** Data for processing follows **
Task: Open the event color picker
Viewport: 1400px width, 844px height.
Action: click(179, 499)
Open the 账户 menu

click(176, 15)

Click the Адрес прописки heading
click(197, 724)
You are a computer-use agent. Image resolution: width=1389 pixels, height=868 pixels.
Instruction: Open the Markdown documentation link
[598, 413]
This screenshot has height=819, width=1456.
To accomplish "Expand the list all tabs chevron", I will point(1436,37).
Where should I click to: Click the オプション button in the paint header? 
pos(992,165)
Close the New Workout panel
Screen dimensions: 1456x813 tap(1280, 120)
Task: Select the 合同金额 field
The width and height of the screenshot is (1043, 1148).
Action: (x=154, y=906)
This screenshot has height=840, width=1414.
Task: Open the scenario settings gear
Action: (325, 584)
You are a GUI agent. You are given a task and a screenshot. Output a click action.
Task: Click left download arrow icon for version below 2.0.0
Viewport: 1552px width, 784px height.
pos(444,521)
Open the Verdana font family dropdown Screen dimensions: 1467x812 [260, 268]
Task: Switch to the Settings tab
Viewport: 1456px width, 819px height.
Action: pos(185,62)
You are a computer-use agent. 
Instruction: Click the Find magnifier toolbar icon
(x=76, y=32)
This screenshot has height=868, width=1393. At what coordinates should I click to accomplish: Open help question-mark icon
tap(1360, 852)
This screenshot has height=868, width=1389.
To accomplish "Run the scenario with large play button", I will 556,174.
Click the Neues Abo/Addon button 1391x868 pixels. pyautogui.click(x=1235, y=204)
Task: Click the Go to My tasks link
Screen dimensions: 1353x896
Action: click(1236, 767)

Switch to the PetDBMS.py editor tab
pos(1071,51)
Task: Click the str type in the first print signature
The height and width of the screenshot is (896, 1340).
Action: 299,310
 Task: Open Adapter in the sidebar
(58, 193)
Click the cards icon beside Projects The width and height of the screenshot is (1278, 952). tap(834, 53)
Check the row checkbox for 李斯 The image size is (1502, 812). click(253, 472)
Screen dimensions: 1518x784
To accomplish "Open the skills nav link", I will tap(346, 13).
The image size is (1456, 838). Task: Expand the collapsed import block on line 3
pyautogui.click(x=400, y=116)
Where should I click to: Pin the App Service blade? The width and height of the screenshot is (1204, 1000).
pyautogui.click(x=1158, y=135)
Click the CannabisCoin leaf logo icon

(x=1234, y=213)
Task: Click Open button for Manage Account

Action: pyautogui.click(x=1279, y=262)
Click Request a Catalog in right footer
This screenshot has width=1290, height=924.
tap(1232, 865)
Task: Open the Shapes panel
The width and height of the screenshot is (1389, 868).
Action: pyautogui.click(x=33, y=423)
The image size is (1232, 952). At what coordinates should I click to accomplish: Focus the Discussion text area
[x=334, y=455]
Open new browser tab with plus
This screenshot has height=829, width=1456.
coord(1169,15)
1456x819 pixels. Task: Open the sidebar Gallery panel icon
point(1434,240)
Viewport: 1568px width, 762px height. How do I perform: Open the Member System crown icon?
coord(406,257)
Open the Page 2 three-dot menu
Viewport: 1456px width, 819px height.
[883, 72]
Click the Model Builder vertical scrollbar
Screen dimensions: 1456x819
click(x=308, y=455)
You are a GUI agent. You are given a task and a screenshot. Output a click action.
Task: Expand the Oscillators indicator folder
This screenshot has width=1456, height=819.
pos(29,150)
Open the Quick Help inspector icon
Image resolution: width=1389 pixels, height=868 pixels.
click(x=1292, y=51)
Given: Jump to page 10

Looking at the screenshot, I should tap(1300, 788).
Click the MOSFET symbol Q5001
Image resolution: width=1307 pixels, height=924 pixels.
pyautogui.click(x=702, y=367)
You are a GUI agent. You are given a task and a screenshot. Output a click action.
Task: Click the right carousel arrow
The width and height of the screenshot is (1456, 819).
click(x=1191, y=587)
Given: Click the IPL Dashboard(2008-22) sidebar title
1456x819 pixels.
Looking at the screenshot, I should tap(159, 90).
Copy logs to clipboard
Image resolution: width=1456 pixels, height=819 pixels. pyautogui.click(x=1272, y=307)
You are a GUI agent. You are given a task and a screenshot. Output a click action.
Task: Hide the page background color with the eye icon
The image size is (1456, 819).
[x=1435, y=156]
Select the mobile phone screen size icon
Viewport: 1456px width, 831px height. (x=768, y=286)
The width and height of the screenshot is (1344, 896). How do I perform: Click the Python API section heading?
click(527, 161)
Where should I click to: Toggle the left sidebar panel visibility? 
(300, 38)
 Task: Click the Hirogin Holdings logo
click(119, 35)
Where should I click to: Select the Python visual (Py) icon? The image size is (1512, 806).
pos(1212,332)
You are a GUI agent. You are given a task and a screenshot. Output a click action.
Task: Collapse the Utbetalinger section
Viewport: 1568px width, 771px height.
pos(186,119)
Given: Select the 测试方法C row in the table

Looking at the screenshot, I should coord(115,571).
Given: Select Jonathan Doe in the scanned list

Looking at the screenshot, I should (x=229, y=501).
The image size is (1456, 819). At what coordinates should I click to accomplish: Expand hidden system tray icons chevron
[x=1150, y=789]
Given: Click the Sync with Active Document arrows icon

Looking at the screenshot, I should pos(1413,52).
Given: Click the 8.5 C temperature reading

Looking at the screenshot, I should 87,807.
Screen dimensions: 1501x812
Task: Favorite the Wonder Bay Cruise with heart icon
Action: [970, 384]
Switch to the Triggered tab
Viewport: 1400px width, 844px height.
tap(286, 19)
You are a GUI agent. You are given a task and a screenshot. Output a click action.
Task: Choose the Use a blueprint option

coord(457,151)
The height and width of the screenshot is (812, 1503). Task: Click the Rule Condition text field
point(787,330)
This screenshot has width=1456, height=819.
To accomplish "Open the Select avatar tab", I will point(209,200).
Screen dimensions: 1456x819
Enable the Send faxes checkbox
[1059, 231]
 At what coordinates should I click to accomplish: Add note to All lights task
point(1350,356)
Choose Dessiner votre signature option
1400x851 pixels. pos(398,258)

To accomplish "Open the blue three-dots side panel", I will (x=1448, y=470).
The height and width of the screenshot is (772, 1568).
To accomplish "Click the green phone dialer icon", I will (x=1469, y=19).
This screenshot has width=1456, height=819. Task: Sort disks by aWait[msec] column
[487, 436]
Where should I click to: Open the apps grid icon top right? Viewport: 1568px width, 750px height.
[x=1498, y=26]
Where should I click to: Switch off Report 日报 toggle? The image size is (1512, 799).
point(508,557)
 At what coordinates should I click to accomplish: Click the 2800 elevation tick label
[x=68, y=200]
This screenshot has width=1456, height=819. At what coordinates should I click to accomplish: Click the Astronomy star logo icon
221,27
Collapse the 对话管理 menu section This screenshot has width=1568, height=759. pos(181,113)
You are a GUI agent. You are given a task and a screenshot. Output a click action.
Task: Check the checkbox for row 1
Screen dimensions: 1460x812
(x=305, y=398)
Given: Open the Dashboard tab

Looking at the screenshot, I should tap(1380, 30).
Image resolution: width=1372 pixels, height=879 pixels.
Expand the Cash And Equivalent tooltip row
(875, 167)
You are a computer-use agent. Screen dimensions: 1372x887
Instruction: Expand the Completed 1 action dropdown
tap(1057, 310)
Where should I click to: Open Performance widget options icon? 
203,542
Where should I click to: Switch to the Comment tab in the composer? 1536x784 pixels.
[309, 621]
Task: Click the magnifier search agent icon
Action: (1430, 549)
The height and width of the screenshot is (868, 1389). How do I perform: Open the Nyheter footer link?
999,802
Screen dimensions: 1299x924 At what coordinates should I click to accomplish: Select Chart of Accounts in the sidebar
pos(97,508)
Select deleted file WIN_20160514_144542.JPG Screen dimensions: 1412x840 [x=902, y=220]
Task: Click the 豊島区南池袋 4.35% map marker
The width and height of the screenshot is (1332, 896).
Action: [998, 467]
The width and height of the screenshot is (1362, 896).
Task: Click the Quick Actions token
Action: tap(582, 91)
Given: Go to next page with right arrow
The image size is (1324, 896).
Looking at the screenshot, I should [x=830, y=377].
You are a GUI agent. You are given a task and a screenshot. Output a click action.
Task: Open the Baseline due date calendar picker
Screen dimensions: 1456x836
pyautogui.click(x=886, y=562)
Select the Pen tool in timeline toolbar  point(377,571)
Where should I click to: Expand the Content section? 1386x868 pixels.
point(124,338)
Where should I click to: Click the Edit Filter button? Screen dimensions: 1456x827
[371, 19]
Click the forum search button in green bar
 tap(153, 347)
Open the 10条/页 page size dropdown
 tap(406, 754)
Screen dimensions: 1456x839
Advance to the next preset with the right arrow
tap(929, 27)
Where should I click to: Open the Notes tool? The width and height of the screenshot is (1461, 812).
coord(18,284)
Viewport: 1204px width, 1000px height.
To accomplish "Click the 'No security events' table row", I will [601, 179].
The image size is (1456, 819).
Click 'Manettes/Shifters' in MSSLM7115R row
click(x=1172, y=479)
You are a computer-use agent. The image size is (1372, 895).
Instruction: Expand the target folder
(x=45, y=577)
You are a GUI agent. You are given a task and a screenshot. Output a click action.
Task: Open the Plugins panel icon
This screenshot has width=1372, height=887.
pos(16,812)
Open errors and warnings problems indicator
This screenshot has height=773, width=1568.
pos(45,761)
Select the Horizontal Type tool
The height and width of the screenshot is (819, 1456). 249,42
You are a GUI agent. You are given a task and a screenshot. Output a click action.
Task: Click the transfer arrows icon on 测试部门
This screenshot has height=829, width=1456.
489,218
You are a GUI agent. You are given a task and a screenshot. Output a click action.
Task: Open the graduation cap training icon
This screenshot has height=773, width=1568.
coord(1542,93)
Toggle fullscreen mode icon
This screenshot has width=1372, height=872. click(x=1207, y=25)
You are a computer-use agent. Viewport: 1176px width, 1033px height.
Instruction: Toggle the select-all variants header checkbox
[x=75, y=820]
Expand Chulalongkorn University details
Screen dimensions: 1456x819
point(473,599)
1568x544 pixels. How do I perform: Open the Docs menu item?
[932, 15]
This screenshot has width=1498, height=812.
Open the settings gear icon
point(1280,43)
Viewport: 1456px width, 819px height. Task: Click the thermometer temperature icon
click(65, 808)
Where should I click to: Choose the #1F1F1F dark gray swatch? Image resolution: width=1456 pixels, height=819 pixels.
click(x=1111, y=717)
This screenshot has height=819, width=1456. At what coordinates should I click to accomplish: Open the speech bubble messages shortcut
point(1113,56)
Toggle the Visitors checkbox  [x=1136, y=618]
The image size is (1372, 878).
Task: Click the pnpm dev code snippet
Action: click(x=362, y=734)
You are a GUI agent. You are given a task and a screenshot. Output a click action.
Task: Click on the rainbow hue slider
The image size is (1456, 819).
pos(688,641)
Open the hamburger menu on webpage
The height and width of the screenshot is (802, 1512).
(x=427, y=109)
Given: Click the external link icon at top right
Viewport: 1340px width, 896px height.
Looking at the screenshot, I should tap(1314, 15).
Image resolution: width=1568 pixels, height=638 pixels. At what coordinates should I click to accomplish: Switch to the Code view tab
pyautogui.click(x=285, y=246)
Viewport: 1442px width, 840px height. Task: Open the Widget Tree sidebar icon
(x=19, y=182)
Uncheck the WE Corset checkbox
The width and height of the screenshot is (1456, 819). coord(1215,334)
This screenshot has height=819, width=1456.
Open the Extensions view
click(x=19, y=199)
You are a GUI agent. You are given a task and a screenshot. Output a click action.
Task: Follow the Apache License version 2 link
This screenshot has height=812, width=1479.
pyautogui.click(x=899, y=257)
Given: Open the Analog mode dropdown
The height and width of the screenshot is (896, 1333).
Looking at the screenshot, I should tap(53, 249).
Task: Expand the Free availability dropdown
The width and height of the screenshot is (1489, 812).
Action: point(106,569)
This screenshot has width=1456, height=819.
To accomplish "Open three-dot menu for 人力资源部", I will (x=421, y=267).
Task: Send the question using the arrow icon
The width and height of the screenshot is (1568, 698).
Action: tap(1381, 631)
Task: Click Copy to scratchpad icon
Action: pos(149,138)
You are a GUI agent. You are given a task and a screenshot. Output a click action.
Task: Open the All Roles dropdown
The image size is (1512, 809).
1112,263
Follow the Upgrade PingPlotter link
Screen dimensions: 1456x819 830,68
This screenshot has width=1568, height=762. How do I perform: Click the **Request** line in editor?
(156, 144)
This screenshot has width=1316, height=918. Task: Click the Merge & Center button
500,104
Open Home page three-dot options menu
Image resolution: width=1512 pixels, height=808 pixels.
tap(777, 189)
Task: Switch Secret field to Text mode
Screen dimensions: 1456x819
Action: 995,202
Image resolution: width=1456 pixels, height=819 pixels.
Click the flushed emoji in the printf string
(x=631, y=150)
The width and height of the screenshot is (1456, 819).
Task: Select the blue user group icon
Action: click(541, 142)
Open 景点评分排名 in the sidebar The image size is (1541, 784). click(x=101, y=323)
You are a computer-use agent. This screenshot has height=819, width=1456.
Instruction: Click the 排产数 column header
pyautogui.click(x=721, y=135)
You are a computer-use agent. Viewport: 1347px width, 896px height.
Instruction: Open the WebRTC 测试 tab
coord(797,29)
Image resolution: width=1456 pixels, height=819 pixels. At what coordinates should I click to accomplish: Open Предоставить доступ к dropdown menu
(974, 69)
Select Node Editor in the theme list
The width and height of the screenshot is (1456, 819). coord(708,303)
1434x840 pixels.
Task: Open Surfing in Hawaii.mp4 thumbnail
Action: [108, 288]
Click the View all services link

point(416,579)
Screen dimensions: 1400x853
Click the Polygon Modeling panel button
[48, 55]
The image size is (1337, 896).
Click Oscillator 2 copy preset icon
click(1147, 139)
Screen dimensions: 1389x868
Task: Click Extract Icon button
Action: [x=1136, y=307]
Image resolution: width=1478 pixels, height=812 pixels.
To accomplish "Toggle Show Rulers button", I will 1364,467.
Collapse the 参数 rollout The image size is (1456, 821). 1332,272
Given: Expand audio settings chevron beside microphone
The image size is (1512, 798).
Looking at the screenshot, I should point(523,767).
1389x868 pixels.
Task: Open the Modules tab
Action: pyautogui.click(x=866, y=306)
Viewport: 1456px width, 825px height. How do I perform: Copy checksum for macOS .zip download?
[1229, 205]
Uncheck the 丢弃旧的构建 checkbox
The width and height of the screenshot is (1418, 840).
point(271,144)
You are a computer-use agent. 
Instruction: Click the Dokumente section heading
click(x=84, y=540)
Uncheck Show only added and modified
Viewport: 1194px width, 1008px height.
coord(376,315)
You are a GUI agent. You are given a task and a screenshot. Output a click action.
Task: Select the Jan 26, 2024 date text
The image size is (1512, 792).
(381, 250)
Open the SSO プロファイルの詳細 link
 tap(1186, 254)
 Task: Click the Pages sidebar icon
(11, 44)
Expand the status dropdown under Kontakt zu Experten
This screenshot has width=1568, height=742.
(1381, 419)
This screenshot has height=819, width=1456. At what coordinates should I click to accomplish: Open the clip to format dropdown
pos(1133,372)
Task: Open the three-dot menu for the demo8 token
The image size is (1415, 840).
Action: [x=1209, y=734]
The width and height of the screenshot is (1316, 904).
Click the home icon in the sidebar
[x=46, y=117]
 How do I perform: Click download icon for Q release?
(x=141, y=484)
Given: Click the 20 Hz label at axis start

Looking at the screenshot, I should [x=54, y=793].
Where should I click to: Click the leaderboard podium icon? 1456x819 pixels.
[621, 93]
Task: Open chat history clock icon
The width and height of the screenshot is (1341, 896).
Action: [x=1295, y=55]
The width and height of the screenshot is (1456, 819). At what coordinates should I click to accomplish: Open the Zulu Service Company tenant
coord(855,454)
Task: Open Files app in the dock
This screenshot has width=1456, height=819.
** End of Data for processing **
Assigned task
For every line in the data above that has the string "beside", return that line.

Response box
Click the cards icon beside Projects The width and height of the screenshot is (1278, 952). tap(834, 53)
Given: Expand audio settings chevron beside microphone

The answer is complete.